ChatAFL is a protocol fuzzer that leverages Large Language Models (LLMs) to enhance fuzzing efficiency and effectiveness for network protocols. It targets security researchers and developers seeking to improve protocol robustness by automating grammar extraction, seed enrichment, and coverage-guided mutation strategies.

How It Works

ChatAFL integrates LLMs into the fuzzing process to address key challenges. It uses LLMs to generate machine-readable protocol grammars for structure-aware mutation, enriching initial seed queues with diverse messages, and generating new inputs to overcome coverage plateaus. This approach aims to achieve higher code and state coverage more rapidly than traditional fuzzing methods.

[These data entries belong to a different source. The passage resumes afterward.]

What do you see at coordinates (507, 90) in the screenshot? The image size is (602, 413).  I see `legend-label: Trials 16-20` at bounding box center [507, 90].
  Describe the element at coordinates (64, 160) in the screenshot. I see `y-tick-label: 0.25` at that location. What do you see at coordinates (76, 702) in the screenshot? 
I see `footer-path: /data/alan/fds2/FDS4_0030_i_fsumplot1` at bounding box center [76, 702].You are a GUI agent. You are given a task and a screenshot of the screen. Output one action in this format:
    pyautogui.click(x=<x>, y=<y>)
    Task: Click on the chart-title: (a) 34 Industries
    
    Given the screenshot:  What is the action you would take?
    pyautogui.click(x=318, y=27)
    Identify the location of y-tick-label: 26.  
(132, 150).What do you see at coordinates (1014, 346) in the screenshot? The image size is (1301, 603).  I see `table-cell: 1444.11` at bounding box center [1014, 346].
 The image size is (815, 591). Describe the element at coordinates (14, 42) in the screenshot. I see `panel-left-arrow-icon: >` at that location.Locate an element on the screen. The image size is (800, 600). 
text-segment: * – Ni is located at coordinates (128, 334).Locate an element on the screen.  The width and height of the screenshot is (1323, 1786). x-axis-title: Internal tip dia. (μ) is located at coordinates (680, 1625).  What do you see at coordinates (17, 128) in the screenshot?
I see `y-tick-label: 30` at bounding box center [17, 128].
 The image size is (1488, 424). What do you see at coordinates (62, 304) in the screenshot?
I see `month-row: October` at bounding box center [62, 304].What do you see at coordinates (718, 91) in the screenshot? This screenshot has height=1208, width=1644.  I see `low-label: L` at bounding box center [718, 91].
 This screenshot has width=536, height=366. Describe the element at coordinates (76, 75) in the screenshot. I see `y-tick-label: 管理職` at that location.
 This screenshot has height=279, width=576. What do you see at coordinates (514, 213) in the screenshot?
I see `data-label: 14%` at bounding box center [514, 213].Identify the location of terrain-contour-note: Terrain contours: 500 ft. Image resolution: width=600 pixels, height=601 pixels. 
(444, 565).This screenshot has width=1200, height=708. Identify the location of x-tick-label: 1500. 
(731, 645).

Quick Start & Requirements

• Install: Run ./deps.sh to install dependencies.
• Setup: Execute KEY=<OPENAI_API_KEY> ./setup.sh to prepare Docker images (approx. 40 minutes). Requires an OpenAI API key.
• Run: Use ./run.sh <container_number> <fuzzed_time> <subjects> <fuzzers> for experiments.
• Analyze: Use ./analyze.sh <subjects> <fuzzed_time> to analyze results.
• Dependencies: Docker, Bash, Python3 with pandas and matplotlib.
• Docs: Paper

Highlighted Details

• LLM-guided grammar extraction for structure-aware mutation.
• LLM-enhanced initial seed diversity and coverage plateau breaking.
• Integrated within the ProfuzzBench framework for stateful network protocol fuzzing.
• Supports ablation studies to evaluate individual LLM strategies.

Maintenance & Community

The project is associated with NDSS'24. No specific community channels or active maintenance signals are detailed in the README.

Licensing & Compatibility

• License: Apache License 2.0.
• Compatibility: Permissive license suitable for commercial use and integration with closed-source projects.

Limitations & Caveats

The fuzzer relies on OpenAI's LLMs (gpt-3.5-turbo-instruct, gpt-3.5-turbo), imposing third-party rate limits (150,000 tokens/minute). A GPT-4 version is available but less tested. Reproducing full paper experiments requires significant computational resources.